Yum Cha, literally translating to ‘drink tea’, is an ancient Cantonese tradition of breaking bread with friends and families in tea houses. Cantonese are the people that inhabit Hong Kong, Macau and the wider province of Guangdon, including Guangzhou in China. You will rarely come across a Hong-Konger who has never been to Yum Cha. This age old culture of the Cantonese people is a simple tradition of having Chinese tea accompanied by a large variety of sumptuous Dim Sum dishes in teahouses. Teahouses have been a meeting and resting place for the Chinese since time immemorial. Even now, this tradition is kept alive where families and friends meet on every weekend in famous or traditional tea houses for Yum Cha.
Dim Sum
‘Dimsum’ is a term which we all associate with momos, don’t we? I always thought of it as more of a chic synonym for momos in posh restaurants. But, in fact, Dim Sum is a wide assortment of steamed buns, rice noodle rolls, and dumplings. They may include a range of fillings and ingredients from pork to prawns and chicken to vegetables. Dim Sum is strongly associated with Yum Cha amongst the Cantonese. The Dim sum is usually served as three or four pieces in one dish. It is customary to order family style, sharing a wide variety of dishes amongst the members of the family. It was originally considered a snack but now Dim Sum is considered as much a part of the main course as are Szechuan Chicken.

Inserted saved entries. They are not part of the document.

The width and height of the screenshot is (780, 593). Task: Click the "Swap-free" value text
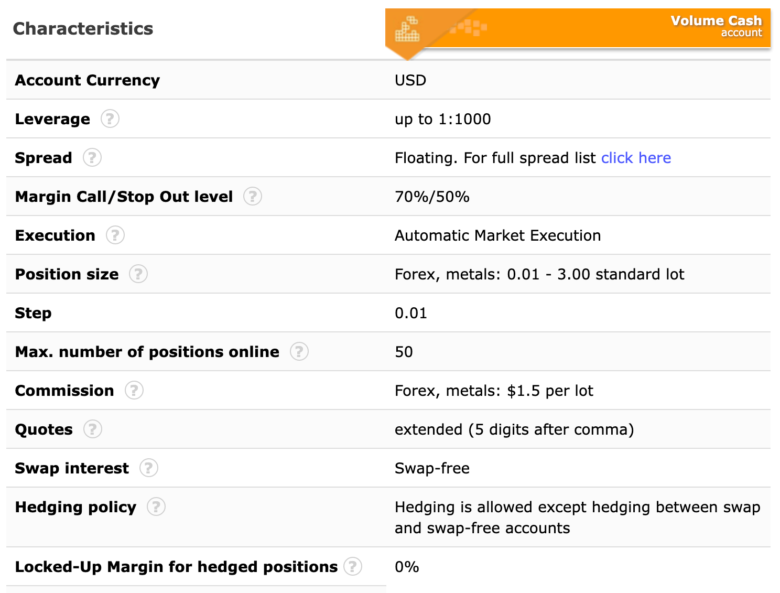tap(432, 468)
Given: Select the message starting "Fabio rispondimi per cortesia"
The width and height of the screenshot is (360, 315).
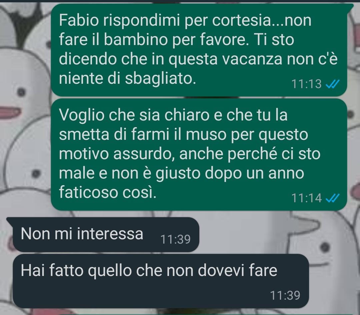Looking at the screenshot, I should (x=199, y=50).
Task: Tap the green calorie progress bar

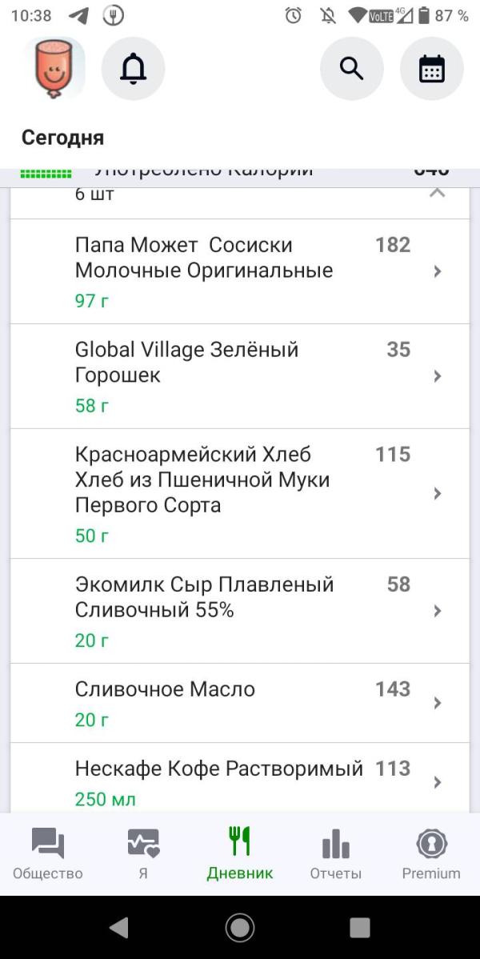Action: pos(46,174)
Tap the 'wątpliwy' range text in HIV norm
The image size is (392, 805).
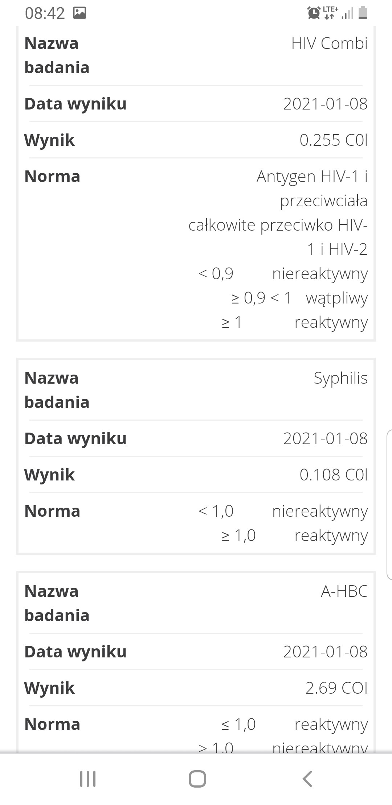[336, 298]

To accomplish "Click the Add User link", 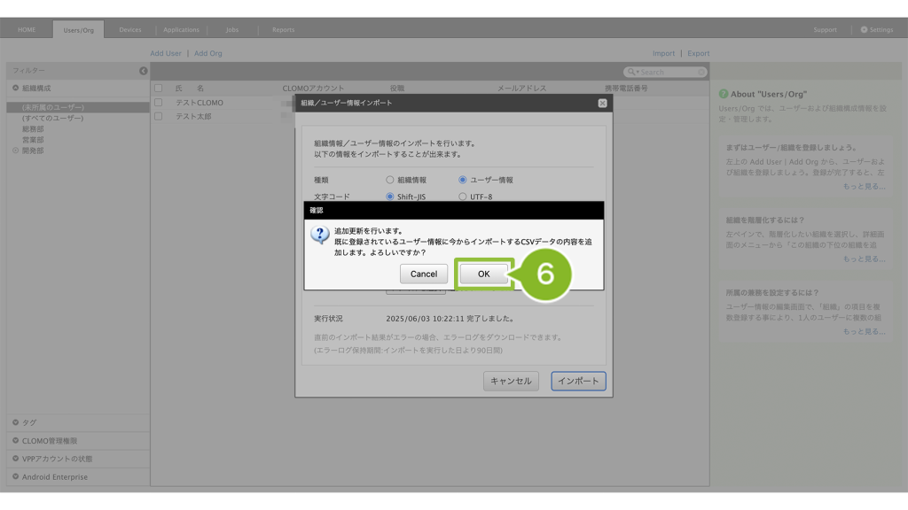I will (x=165, y=53).
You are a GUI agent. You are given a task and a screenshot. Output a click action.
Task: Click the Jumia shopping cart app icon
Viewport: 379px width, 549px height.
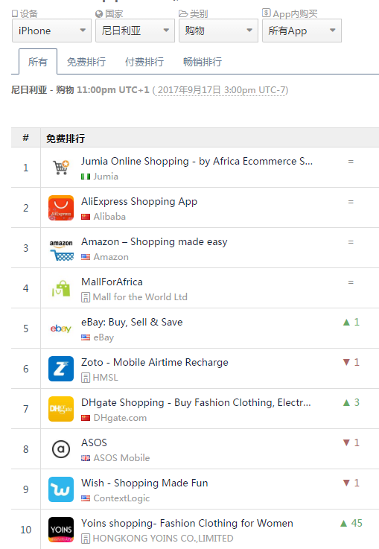[x=61, y=168]
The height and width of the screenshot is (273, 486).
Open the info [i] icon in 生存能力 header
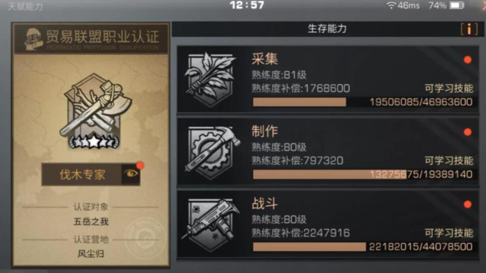pos(469,29)
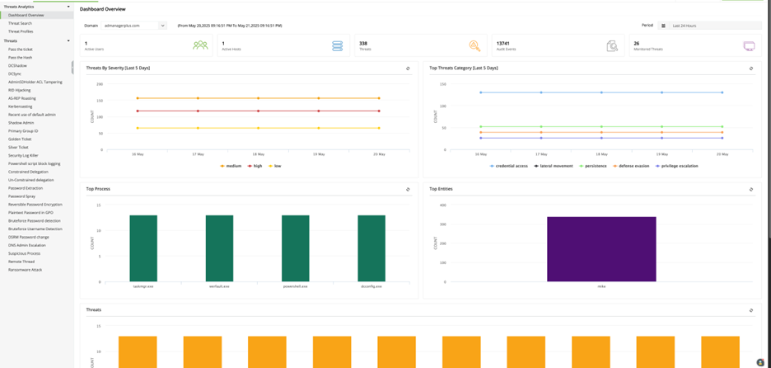Click the calendar icon beside Period
This screenshot has height=368, width=771.
(x=663, y=26)
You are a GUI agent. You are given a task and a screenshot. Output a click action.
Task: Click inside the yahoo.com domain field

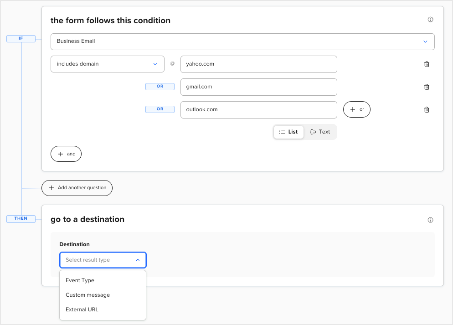[x=258, y=64]
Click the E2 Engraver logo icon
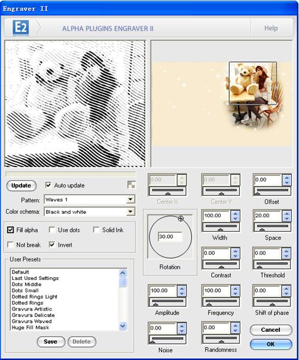This screenshot has height=360, width=299. (x=21, y=28)
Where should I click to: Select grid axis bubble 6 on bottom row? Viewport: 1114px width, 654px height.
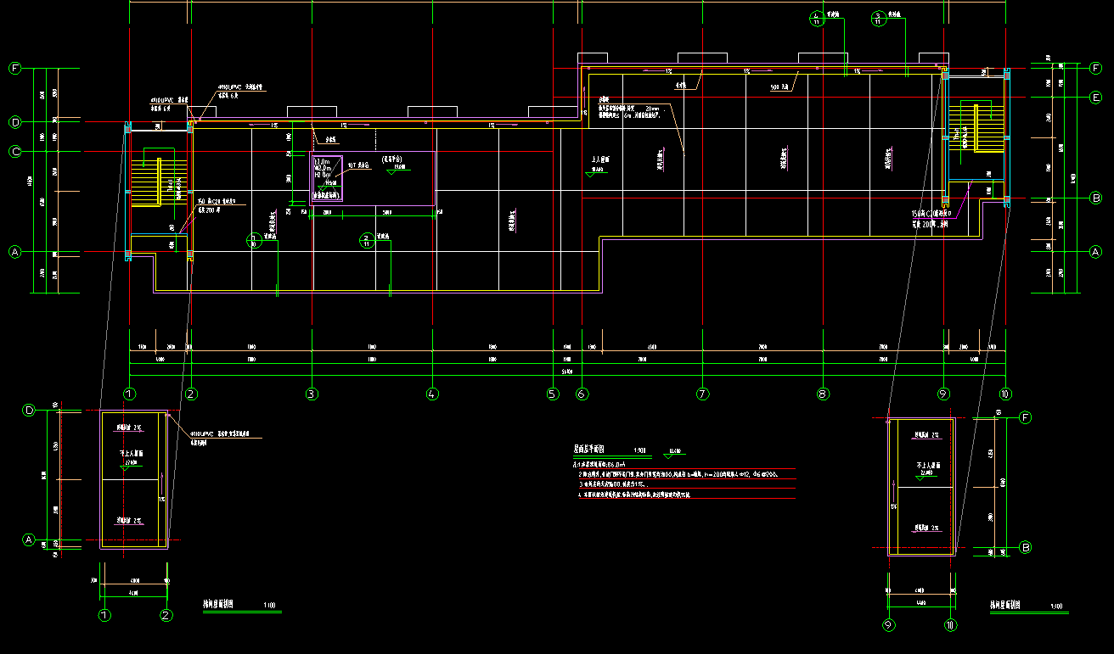click(582, 394)
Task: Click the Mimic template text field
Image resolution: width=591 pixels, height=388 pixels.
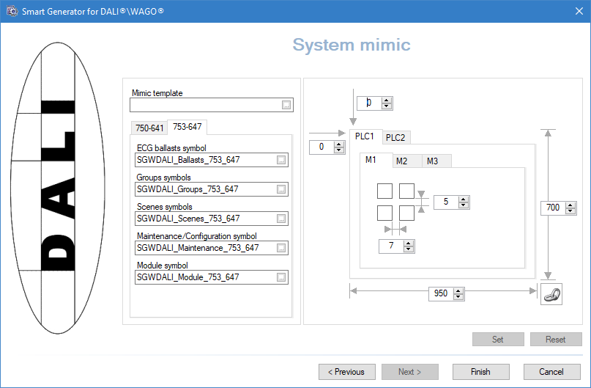Action: pos(205,106)
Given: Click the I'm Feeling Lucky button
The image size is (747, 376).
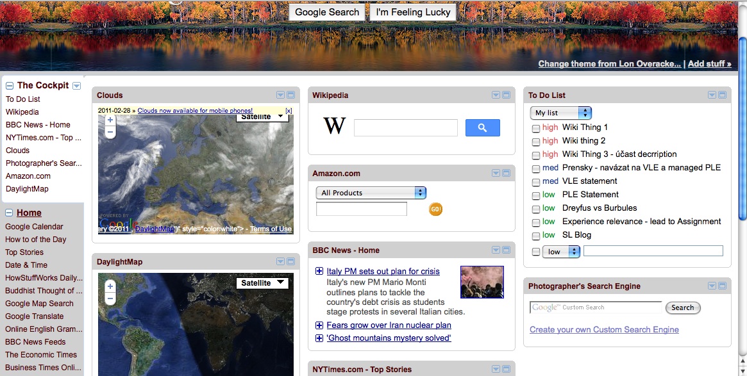Looking at the screenshot, I should click(x=413, y=12).
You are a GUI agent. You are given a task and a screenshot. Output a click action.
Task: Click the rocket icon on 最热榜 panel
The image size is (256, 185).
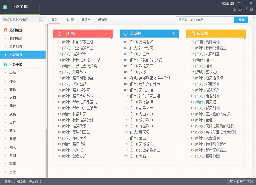125,33
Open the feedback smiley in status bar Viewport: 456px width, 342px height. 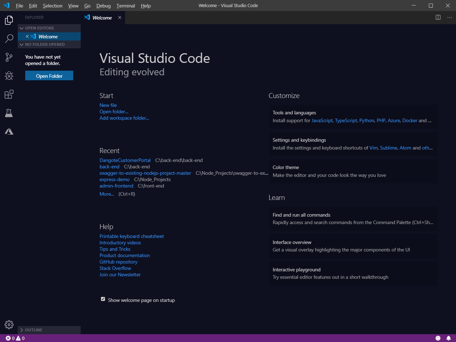[x=438, y=338]
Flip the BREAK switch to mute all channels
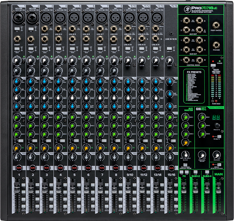The image size is (234, 221). coord(219,164)
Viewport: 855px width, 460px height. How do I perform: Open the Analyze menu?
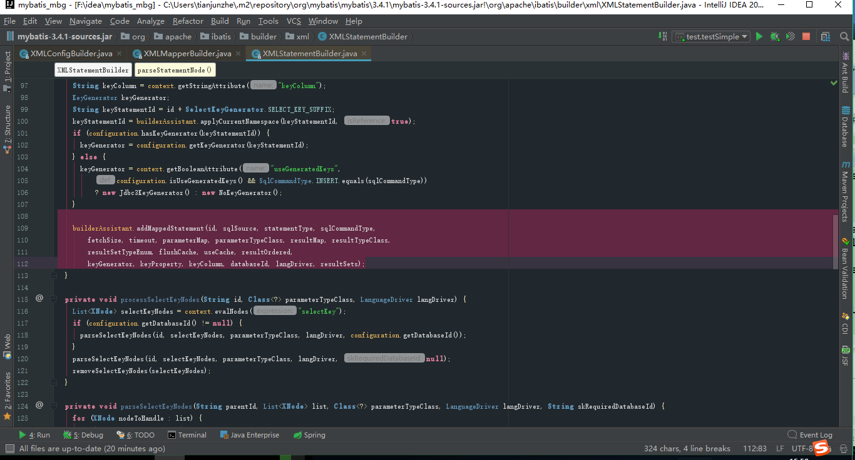151,21
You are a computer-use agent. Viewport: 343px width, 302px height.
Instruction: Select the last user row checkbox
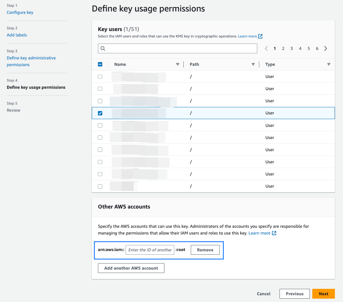pyautogui.click(x=100, y=186)
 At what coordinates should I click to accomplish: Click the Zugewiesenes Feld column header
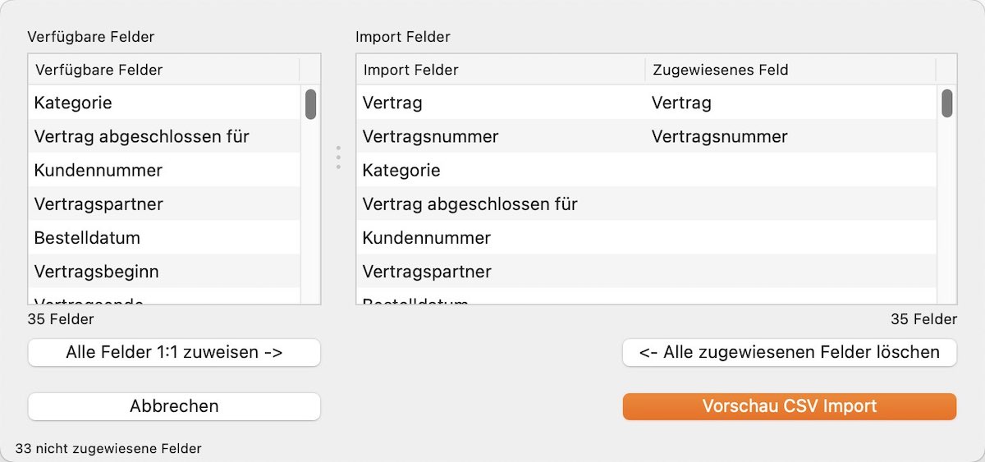[x=790, y=70]
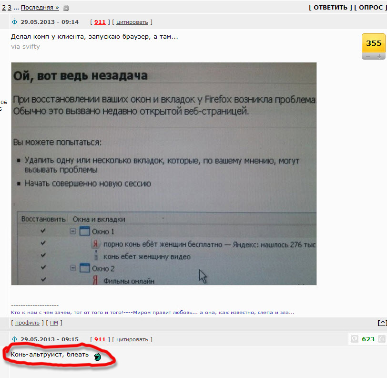Click the anchor icon of the 09:15 post
This screenshot has width=387, height=378.
pyautogui.click(x=14, y=339)
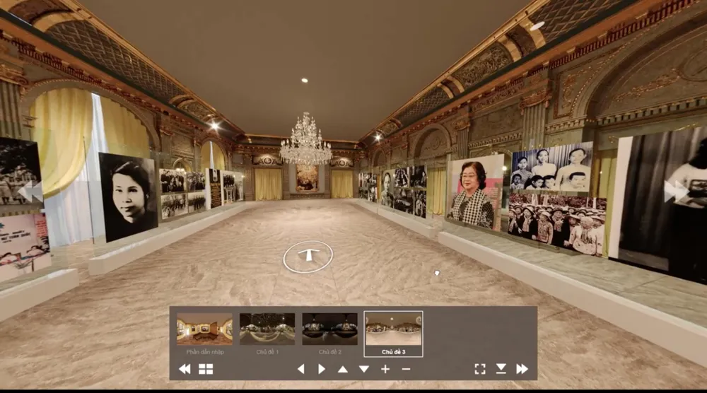Pan the view right with arrow
Screen dimensions: 707x393
(x=322, y=369)
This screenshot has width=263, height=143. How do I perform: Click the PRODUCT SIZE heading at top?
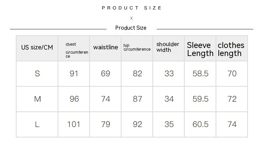click(x=132, y=8)
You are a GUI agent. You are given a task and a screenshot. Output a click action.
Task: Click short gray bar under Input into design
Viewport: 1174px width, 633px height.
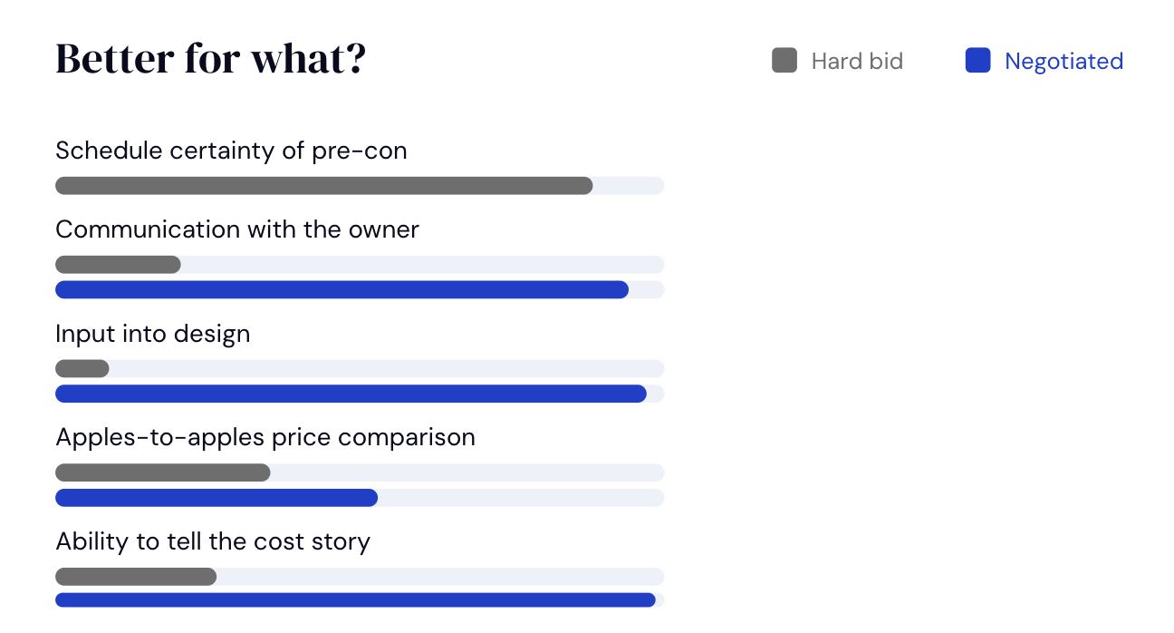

Yum Cha is a group activity, mostly family gatherings on weekend mornings. Quite a number of etiquettes are associated with it, backed by old customs and legends that have been passed down through generations.
Some Yum Cha Etiquettes
One of the most intriguing Yum Cha customs is the tapping of the bent index, middle and ring fingers on the table, an obeisance done to thank the person serving the tea. An interesting old story is associated with this custom. It is said that back in the days of the Qing Dynasty, the Emperor Qianlong, concealing his own identity, was travelling with his men. They reached the southern part of China where they entered a teahouse. To maintain his cover, he took his turn in pouring out the tea to his companions. Though shocked of this tremendous honour to be served by the Emperor himself, they could not thank the emperor upfront, lest they him give away. That is when one of his companions knocked three fingers on the table to indicate a man bowed in gratitude and this tradition remained. So every time tea is served in Yum Cha, people knock on the wood to express their gratitude to the server.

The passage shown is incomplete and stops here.